● EXERCISE TASK: Please reproduce the records from the start through the line that contains "The image size is (888, 574). tap(228, 35)", replacing "screenshot" with "screen capture" and leaving everything else unchanged. Omit the pictures.
--- Begin ---
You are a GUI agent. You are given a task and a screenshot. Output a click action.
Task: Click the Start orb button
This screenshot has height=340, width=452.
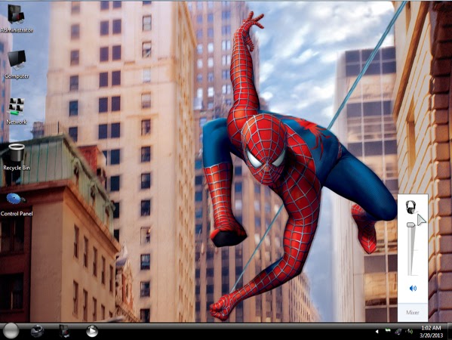point(11,331)
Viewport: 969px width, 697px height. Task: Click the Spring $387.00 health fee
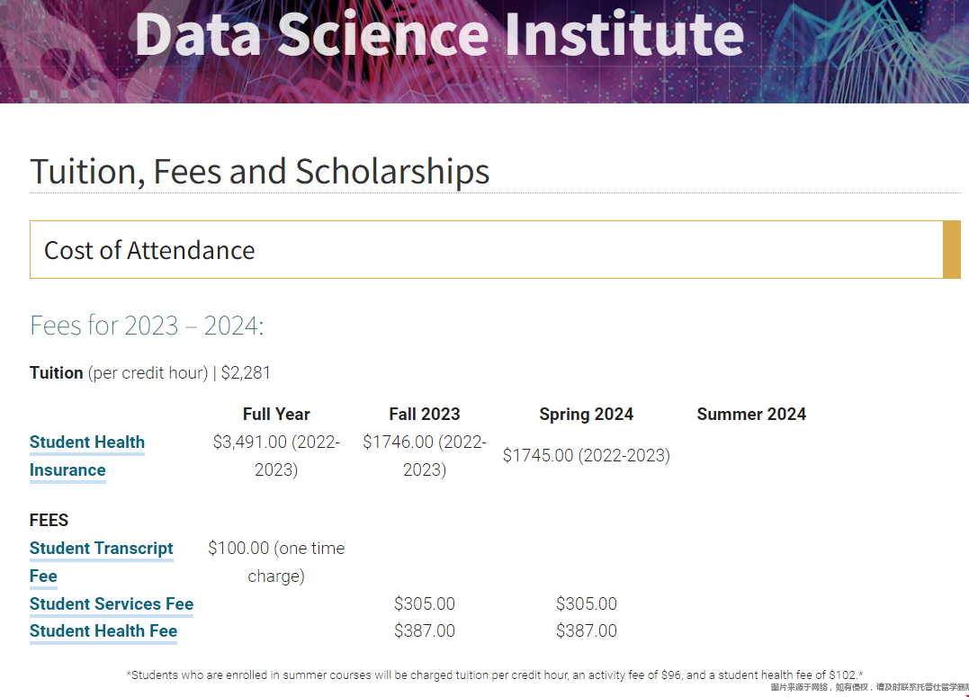pyautogui.click(x=587, y=630)
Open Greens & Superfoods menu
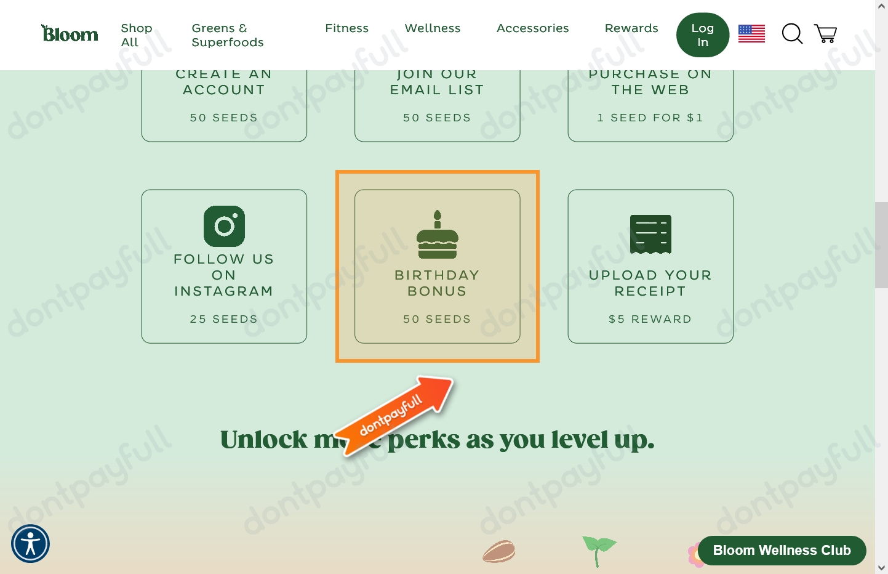The image size is (888, 574). tap(228, 35)
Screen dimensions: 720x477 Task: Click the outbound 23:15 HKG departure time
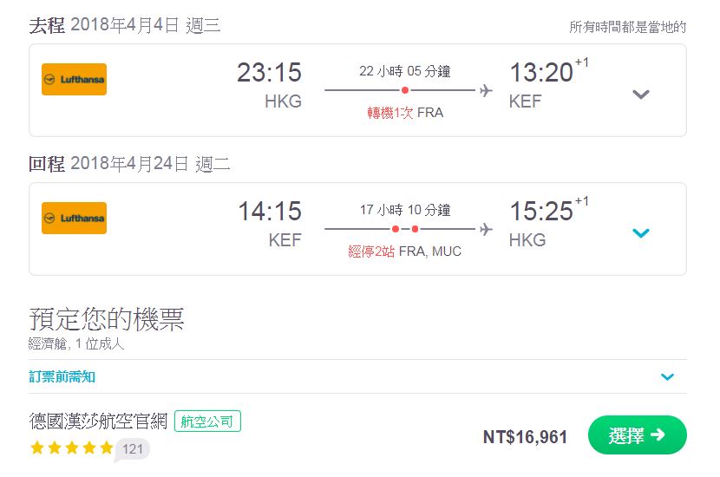coord(270,86)
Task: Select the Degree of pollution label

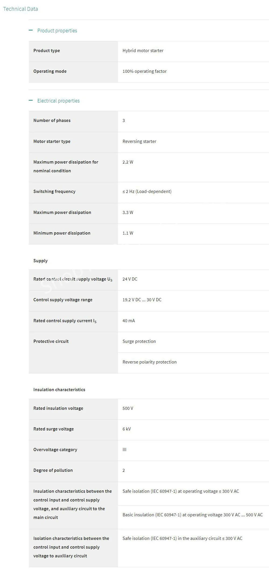Action: pos(53,470)
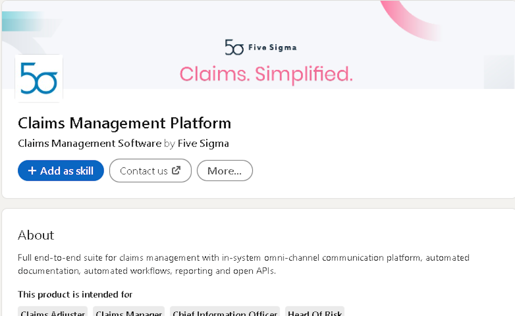Choose the Head Of Risk tag
Viewport: 515px width, 316px height.
pos(315,313)
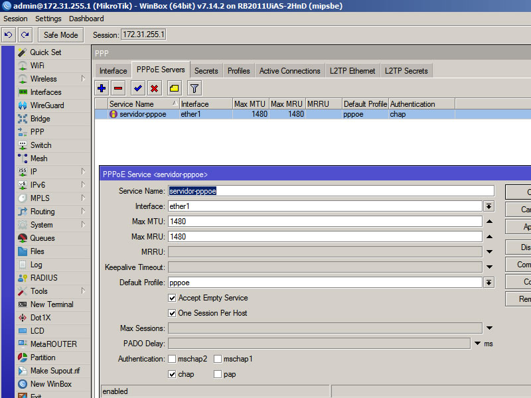Open the Default Profile dropdown

[489, 283]
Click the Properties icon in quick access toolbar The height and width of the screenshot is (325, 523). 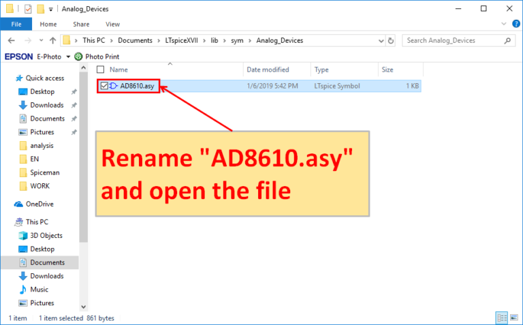click(28, 9)
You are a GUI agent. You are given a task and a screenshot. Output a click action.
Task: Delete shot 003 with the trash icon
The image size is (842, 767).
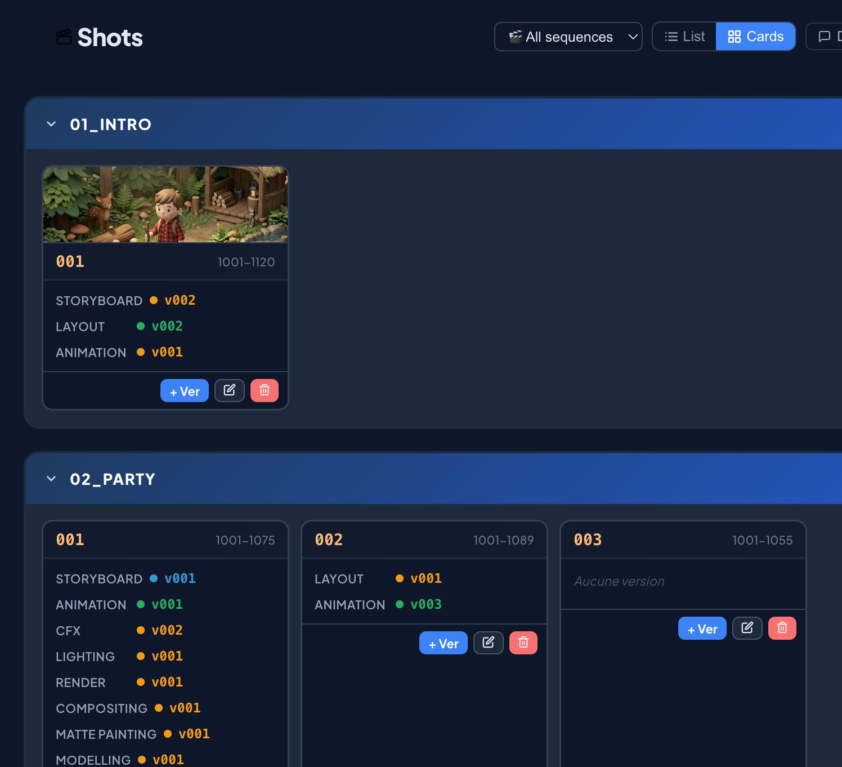coord(782,628)
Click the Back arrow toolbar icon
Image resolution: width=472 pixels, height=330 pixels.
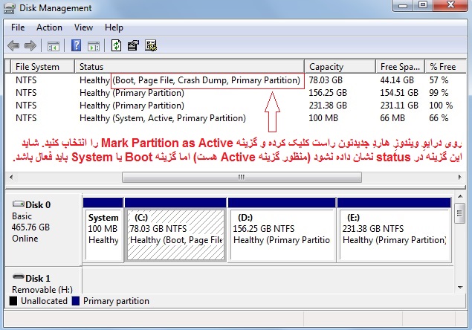[13, 45]
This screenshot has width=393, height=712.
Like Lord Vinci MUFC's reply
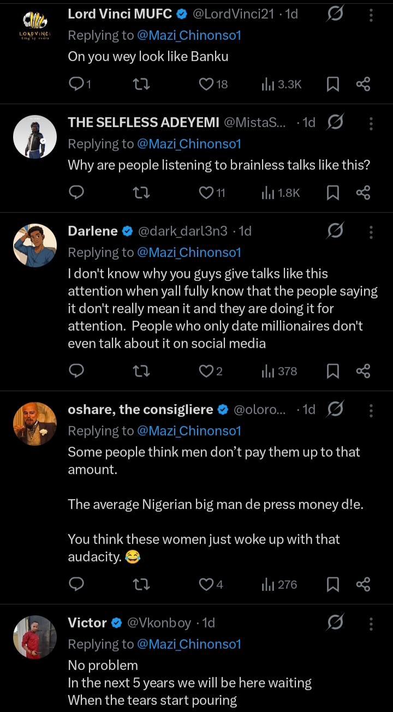206,84
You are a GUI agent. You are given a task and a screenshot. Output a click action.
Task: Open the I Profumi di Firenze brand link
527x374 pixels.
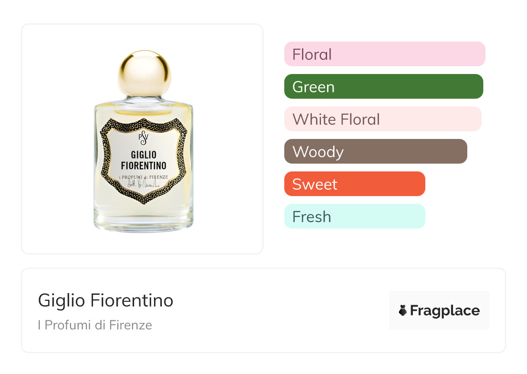coord(95,325)
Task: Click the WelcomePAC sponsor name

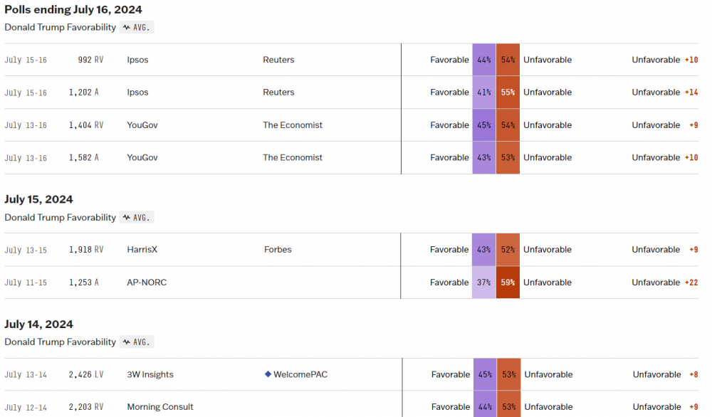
--- End ---
● TASK SOLUTION:
You are a GUI agent. You are given a task and a screen capture. Output a click action.
Task: Click the Start orb button
This screen capture has height=340, width=452.
point(11,331)
Viewport: 969px width, 697px height. Task: Click the Spring $387.00 health fee
pyautogui.click(x=587, y=630)
Open Greens & Superfoods menu
The image size is (888, 574). tap(228, 35)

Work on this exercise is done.